- Extract provided
* * * * *

POP/ROCK

Alicia Keys, "Here" (RCA)

This New Yorker has always displayed her talents as a jazzily soulful singer, pianist and composer effortlessly and breezily. She never had to try to be or to have — or so it seemed. That's probably why, after the overly grand, overwrought but bland, forced-anthem overdrive of her last album, "Girl on Fire," she's gone smaller, funnier, funkier and humbler with the New York stories of "Here" and its sometimes prickly peek at politics, social and personal issues.

Sleek without being slick, spare without being empty, raw without being rough, Keys benefits from having a husband (Swizz Beatz) with friends (Pharrell, Illangelo) in the R&B/rap production game whose lives spill into the shimmering rough diamond soul of "Blended Family" and the street scenes of "The Gospel."

Emotive and experimental (in a percussive sense, with vibraphonist Roy Ayers up front throughout), "Here" moves from the broad battle of "Holy War" to the communal howl of "More Than We Know." The best parts of "Here," though, are its rich, avant-soul epics "Illusion of Bliss" and "She Don't Really Care - 1 Luv." The latter elegantly and eerily connects the dots between Africa and New York's boroughs with grace and smarts. Gorgeous stuff.

A.D. Amorosi, Philadelphia Inquirer

Sting, "57th & 9th" (Interscope)

* * * * *

Lines of data
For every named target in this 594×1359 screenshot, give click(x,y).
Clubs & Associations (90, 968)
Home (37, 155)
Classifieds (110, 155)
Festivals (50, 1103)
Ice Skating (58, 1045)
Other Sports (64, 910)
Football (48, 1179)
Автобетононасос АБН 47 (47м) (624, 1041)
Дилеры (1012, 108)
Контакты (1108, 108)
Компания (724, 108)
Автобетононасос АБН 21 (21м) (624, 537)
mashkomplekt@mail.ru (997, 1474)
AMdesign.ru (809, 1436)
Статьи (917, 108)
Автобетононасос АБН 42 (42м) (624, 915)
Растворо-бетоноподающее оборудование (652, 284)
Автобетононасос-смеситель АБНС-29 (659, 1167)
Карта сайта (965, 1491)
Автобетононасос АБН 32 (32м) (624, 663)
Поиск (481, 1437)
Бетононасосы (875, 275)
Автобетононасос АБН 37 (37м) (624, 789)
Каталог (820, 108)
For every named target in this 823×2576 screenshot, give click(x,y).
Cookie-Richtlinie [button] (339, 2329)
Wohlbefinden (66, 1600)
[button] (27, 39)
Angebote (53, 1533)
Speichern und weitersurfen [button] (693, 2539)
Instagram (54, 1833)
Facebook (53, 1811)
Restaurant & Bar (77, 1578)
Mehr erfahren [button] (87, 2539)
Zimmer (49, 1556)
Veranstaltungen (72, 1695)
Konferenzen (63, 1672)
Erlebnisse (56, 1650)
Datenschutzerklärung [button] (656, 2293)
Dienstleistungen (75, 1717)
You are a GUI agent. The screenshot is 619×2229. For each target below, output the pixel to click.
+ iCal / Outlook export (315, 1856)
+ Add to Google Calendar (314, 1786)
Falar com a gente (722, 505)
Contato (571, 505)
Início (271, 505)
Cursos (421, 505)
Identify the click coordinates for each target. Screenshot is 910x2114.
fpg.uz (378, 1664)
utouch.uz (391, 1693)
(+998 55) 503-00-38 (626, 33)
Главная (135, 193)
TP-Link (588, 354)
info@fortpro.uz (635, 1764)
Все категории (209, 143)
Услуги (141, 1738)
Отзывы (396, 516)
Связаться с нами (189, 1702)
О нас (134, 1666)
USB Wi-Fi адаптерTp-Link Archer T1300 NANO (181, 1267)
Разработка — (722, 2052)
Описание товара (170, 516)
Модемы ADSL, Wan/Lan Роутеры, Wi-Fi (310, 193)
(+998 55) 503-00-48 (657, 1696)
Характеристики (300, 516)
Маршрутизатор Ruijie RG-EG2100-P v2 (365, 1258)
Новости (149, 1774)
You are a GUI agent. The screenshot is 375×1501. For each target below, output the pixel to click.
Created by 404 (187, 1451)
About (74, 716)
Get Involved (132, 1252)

* * * * *

- What to work on
a) Answer these questions about the pop/rock reviews, one answer per line:
(i) What was the title of Alicia Keys's album before "Here"?
(ii) Which vibraphonist plays throughout "Here"?
(iii) On which label was Sting's "57th & 9th" released?
b) Reproduce word for word the part of the pop/rock reviews that begins at the words "Emotive and experimental" and ends after "smarts. Gorgeous stuff.".
c) Resume the pop/rock reviews after their final line.

- Outputs by task
a)
(i) "Girl on Fire"
(ii) Roy Ayers
(iii) Interscope

b)
Emotive and experimental (in a percussive sense, with vibraphonist Roy Ayers up front throughout), "Here" moves from the broad battle of "Holy War" to the communal howl of "More Than We Know." The best parts of "Here," though, are its rich, avant-soul epics "Illusion of Bliss" and "She Don't Really Care - 1 Luv." The latter elegantly and eerily connects the dots between Africa and New York's boroughs with grace and smarts. Gorgeous stuff.

c)
Somebody should drag 65-year-old Sting, with his stress lines and bloodshot eye, "half-blind and deaf as any post," into a studio with a rock 'n' roll band more often. For the most part on his first album since 2014's mannered "The Last Ship," the former Police frontman foregoes the woodwinds, plays down the big statements and mostly lets himself relax. The scratchy "Petrol Head," with boisterous backing by members of a San Antonio Tex-Mex band called Last Bandoleros, is Sting's most punkish song in decades.

Fluteless, luteless and jazz-free, the first three songs express gloomy sentiments in cathartic ways. "I Can't Stop Thinking About You" is a sturdy, Police-like rocker that might have been the album's best song were it not for the cliché "this heart's a lonely hunter." "50,000," which Sting has said he wrote the week Prince died, offsets low, talky verses on meaning and mortality with a killer guitar riff and a "Wrapped Around Your Finger"-like chorus. And "Down, Down, Down," a midtempo rocker about drowning and sinking, takes nearly a minute to break the tension but is worth the wait.

Sting being Sting, "57th & 9th" detours into heavy-handed "Russians" territory — "One Fine Day" tries to be gently sarcastic in dealing with the climate-change crisis, but it's too often clunky and simplistic. Acoustic-guitar folk ballad "Heading South on the Great North Road" seems like an outtake from "The Last Ship," but that makes the equally downbeat "Inshallah," in which Sting sets his deep thoughts about European refugees to bongos and soft guitars, more effective. It's too bad the man who wrote "Roxanne" and "So Lonely" couldn't full-on rock for an entire album, but we take what we can get.

STEVE KNOPPER, Newsday

new releases

• Bruno Mars, "24K Magic"

• Metallica, "Hard-Wired to Self Destruct"

• Miranda Lambert, "The Weight of These Wings"

• Justice, "Woman"

• Solange, "A Seat at the Table"

• DNCE, "DNCE"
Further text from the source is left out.